▸ ПРЕДЛОЖЕННЫЙ ФРАГМЕНТ:
'''

Английский музыковед Элизабет Лювеллин расширяет исследовательское поле, включая в него «высокие» и «низкие» культурные пласты, прослеживая аспекты их коммуникации в контексте социологии. Сделав акцент на вопросах воздействия и восприятия искусства кроссоверов, она приходит к выводу об амбивалентности этих процессов: музыка, свободно пересекающая стилевые рубежи, востребована самой разной публикой, независимо от ее расовой принадлежности, пола, возраста и социального статуса, в свою очередь, новая «смешанная» аудитория формирует запрос именно на такие синтетические явления. Не случайно интерес к кроссоверам активизировался во второй половине ХХ века, на волне коммерциализации массовых жанров.
С этих позиций минимализм, впитавший в себя принципиально разные культурные традиции, вполне вписывается в расширительное понимание термина crossover. Движение такого рода и масштаба как Minimal art могло возникнуть только в США в 1960-е годы, отмеченные расцветом молодежной контркультуры, про-тестными антибуржуазными настроениями, политизацией, борьбой за права человека. Оно выразило дух времени и места, национальную специфику американского искусства.

'''

Данные указания точек на скриншотах и в документах
'''

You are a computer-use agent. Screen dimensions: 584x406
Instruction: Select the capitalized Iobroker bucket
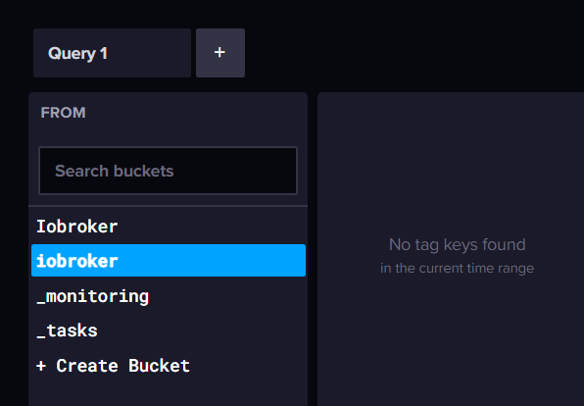click(x=169, y=227)
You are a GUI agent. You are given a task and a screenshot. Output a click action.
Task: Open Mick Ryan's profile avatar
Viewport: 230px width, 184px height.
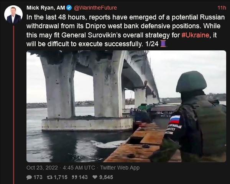click(13, 15)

'''

▸ ПОСТАВЛЕННАЯ ЗАДАЧА 1:
Верните без изменений все строки записей с данными указания точек на скриншотах и в документах, опустив изображения.
▸ ПОСТАВЛЕННАЯ ЗАДАЧА 2:
Продолжите текст о кроссоверах и минимализме, начав сразу после его последнего предложения.

▸ ИТОГОВЫЙ ОТВЕТ 1:
You are a computer-use agent. Screen dimensions: 584x406
Instruction: Select the capitalized Iobroker bucket
click(x=169, y=227)
You are a GUI agent. You are given a task and a screenshot. Output a click action.
Task: Open Mick Ryan's profile avatar
Viewport: 230px width, 184px height.
click(13, 15)

▸ ИТОГОВЫЙ ОТВЕТ 2:
Высокий уровень диалога академической и массовой музыки нивелировал исторически устоявшуюся иерархическую систему деления жанров на высокие и низкие, элитарные и массовые. Минималисты, принципиально уклонявшиеся от университетской карьеры «серьезных» композиторов, успешно соединяли в своем творчестве явления, ранее казавшиеся не соединимыми. Свободное отношение к материалу, не подразумевающее точной нотной записи, отождествление автора и исполнителя, работа только с сольными программами или собственными группами (в случае с Янгом, Райхом и Глассом), культ импровизации (в творчестве Янга и Райли) вывели композиторов за границы академического искусства, приблизив их к концертной практике, характерной для джаза или рок-музыки. В этом ракурсе минимализм можно рассматривать как первое самостоятельное музыкальное движение, зародившееся на американской культурной почве и инспирированное ее полиэтнической природой, интенсивным развитием экспериментального искусства и революционным разрушением границ между сложившимися культурными стратами.
Обращение в первую очередь к неформальной молодежной аудитории предопределило необычный выбор концертных площадок. Премьера пьесы «In C» (1963) Терри Райли прошла в ночном клубе Сан-Франциско, «Ансамбль Филипа Гласса»
активно выступал в рок-клубах. Настойчиво-пульсирующие репетитивные ритмы, агрессивный уровень громкостной динамики с использованием мощных усилителей, яркое световое оформление, электрический инструментарий производили колоссальное впечатление на аудиторию 1960-х — 1970-х годов. Музыка погружала слушателей в своего рода гипнотический транс, воздействовала на уровне физиологии, раскрепощая телесные реакции и освобождая сознание от рефлексии.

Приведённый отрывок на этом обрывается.